Not everything requires winches, cables, small boats, and complicated procedures for deployment however. From portable app-connected CTDs, to hyperspectral and multispectral radiometers all deployed by hand – on this expedition, the equipment comes in all shapes and sizes.

Seeing Beyond the Horizon
The Air-to-Sea team have already made some fantastic achievements, including a significant milestone in unmanned aerial systems (UAS) flight. The first successful, fully-autonomous deployment and recovery of a hybrid-VTOL fixed wing UAV from a moving ship on the open ocean was completed on November 21st from Falkor. Fully-autonomous describes no manual piloting of the aircraft, with take-off, flight and landing completely operated by the
UAS ground station.

Jason Garwood (Chief Officer) oversees another UAV (Unmanned Aerial Vehicle) deployment from the R/V Falkor. With the end of the first week in sight, and a week of scientific operations behind them, deployment and recovery of the UAVs (and of all the other equipment used by the Air-to-Sea team) is now very much routine.Alex Ingle / SOI

In addition to this, we have discovered expansive areas of the ocean surface covered in Trichodesmium and corroborated this with in-situ measurements and local spectral radiometry. We have been able to map the region using UAV (Unmanned Aerial Vehicle) systems with hyperspectral imaging to quantify the ocean color associated with Trichodesmium compared to deep-blue open ocean. The science team have also been able to send all UAV data back to Falkor in real-time during flight to allow them to target ocean surface features of interest like Trichodesmium slicks. Prior to this development, UAVs were sent out blind, aiming to map the correct area based on satellite data, which was often cloud covered and from previous days. Now, the UAVs (with high bandwidth data telemetry) allow the Air-to-Sea team to have eyes over the horizon, assessing and updating flight plans in real-time based on ocean surface imagery being beamed to the ship live. This technique is a very efficient use of time and resources; it is a  extraordinarily productive and effective way to do science.
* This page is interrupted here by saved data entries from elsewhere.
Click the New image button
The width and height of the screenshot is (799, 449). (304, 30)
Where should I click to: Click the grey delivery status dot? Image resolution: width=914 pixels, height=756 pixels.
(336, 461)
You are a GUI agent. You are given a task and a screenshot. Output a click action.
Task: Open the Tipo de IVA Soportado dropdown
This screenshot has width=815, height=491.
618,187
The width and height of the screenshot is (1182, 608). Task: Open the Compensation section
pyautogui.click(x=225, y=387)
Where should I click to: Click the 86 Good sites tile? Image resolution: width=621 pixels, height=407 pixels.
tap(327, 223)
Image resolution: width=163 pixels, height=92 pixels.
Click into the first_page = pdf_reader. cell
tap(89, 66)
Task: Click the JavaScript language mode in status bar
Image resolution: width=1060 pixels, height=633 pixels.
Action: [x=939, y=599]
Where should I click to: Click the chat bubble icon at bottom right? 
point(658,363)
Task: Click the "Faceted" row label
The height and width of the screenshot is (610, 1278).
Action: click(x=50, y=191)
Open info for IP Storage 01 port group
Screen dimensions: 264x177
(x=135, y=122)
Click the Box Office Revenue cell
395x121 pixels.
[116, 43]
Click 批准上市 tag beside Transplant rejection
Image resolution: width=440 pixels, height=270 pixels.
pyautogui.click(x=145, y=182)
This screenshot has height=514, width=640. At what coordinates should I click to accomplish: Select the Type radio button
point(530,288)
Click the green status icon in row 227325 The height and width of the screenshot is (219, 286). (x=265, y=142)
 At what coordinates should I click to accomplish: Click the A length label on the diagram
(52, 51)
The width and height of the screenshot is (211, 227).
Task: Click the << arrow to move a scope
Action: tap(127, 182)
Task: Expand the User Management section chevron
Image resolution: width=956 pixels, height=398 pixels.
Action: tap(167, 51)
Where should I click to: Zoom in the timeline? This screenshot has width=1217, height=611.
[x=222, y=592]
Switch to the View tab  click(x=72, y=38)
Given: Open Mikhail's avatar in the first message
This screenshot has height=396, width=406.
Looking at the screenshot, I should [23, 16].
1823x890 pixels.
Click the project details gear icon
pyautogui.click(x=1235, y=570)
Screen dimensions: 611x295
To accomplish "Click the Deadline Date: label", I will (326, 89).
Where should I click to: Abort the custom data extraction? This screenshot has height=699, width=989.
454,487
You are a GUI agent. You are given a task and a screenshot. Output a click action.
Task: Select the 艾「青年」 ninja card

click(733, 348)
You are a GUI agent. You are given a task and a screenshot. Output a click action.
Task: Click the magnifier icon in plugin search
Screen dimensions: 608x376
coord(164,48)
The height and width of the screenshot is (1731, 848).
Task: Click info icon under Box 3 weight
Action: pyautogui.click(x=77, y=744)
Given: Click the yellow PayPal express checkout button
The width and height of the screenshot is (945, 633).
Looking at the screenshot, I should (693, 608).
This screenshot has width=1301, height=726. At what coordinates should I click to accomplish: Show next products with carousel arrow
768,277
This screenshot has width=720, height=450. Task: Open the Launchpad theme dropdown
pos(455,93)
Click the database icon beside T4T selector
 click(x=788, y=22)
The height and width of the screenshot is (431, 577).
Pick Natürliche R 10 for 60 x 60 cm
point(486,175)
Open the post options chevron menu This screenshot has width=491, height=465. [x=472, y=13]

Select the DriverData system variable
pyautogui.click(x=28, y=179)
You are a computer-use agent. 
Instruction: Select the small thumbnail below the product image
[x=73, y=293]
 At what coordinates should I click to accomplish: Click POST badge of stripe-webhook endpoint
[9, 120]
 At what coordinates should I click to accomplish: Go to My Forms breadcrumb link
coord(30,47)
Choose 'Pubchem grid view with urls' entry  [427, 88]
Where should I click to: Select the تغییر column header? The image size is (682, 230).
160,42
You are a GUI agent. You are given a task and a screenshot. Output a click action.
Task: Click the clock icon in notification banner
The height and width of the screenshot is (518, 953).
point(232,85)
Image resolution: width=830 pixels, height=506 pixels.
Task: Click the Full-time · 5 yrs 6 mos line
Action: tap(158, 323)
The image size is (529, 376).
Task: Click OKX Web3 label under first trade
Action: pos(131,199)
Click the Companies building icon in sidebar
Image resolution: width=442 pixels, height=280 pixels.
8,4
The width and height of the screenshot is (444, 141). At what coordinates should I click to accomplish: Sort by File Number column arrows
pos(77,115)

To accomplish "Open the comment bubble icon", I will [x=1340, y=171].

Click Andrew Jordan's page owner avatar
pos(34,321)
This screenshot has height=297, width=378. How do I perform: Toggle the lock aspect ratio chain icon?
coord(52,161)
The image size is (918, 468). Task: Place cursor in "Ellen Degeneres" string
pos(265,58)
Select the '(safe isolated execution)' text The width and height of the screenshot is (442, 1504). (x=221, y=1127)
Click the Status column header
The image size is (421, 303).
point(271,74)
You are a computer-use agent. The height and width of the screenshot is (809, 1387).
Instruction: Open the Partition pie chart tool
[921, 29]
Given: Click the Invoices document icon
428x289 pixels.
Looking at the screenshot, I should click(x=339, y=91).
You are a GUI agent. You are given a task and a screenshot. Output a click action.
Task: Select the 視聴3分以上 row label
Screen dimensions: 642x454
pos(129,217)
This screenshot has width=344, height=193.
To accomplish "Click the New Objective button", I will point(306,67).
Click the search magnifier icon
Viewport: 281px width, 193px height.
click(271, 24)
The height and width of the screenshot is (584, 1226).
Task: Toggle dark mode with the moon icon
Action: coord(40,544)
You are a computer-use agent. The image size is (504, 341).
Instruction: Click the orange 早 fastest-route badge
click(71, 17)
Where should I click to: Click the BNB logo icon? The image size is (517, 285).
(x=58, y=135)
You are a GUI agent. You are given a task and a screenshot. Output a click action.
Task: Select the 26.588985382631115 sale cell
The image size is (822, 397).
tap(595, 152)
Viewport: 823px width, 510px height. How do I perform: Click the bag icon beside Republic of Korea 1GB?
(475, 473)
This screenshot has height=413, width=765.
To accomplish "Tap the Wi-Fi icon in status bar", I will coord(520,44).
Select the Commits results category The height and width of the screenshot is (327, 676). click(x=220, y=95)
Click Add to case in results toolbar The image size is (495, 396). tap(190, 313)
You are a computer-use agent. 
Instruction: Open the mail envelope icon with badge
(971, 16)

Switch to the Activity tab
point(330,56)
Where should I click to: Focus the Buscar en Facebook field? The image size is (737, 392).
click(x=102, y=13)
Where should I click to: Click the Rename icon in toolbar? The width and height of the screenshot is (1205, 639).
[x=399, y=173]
Kelly Luis (PhD Student, University of Massachusetts, Boston) looks through data with Nathan Laxague (Postdoctoral Research Scientist, Lamont-Doherty Earth Observatory of Columbia University). The beauty of this cruise are the complementary datasets which each team are collecting; everything ties together and helps corroborate one another’s findings. Here, Kelly takes a look at some of the results from the sensors on board the UAVs (Unmanned Aerial Vehicles).Alex Ingle / SOI

All in all, it has been an extremely successful start to the cruise. Within our first week we have pushed boundaries, set new records, and are now operating with two aircraft flying simultaneously. Alongside the UAVs, we have data pouring in from buoys, the catamaran, our handheld instruments as well as all the other technology being utilized on this cruise. So far this amounts to over 5,000 GB! The result is an incredibly detailed dataset that will revolutionize the way we interpret satellite imagery and will yield a deeper understanding of global oceanographic processes.